Word and element pointing entries
────────

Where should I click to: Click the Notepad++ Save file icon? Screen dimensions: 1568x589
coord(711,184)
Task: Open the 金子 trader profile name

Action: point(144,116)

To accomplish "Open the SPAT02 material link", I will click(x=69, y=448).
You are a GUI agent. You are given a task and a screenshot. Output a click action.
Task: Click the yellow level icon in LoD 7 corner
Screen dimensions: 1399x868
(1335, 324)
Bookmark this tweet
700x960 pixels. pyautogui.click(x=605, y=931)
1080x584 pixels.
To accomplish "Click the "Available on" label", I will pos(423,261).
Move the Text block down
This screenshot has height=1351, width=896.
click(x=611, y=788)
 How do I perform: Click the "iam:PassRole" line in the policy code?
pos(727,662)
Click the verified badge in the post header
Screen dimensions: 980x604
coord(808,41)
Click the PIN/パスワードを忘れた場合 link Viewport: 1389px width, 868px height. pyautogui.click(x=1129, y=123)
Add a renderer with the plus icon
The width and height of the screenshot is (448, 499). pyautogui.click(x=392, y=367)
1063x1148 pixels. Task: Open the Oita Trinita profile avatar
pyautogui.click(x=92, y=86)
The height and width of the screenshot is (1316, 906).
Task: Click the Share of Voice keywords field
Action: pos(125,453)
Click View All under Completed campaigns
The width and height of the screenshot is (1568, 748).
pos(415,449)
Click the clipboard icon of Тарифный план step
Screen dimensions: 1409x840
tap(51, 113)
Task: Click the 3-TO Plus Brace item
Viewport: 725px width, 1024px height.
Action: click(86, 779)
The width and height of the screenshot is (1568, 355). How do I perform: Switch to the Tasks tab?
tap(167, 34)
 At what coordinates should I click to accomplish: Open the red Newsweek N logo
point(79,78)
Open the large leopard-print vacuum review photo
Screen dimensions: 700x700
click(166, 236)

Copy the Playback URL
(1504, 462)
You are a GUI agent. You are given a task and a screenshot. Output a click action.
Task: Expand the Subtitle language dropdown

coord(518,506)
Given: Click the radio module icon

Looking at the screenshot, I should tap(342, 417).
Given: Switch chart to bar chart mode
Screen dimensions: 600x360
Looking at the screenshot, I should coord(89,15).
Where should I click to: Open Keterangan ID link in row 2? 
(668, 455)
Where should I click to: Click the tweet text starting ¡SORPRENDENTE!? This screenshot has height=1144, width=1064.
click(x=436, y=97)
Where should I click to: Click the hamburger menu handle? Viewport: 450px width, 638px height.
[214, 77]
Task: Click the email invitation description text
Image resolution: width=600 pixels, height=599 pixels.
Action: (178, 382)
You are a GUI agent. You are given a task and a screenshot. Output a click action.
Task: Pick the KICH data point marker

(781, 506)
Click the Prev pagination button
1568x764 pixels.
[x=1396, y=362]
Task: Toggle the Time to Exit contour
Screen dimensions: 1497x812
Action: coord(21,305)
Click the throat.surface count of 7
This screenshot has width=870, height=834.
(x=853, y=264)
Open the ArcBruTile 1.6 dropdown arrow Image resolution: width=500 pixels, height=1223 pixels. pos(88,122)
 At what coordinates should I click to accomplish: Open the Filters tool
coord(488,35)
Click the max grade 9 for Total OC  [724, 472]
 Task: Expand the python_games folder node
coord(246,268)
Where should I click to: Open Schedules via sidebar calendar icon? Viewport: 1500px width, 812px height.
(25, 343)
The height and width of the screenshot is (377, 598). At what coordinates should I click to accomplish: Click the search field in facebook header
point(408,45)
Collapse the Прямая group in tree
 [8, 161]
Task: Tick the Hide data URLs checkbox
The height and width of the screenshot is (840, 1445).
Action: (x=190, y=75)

────────

#### The task:
Repeat the records verbatim from their first line through the line that contains "will click(x=69, y=448).", including both of those lines.

#### Response to the task:
Where should I click to: Click the Notepad++ Save file icon? Screen dimensions: 1568x589
coord(711,184)
Task: Open the 金子 trader profile name

Action: point(144,116)

To accomplish "Open the SPAT02 material link", I will click(x=69, y=448).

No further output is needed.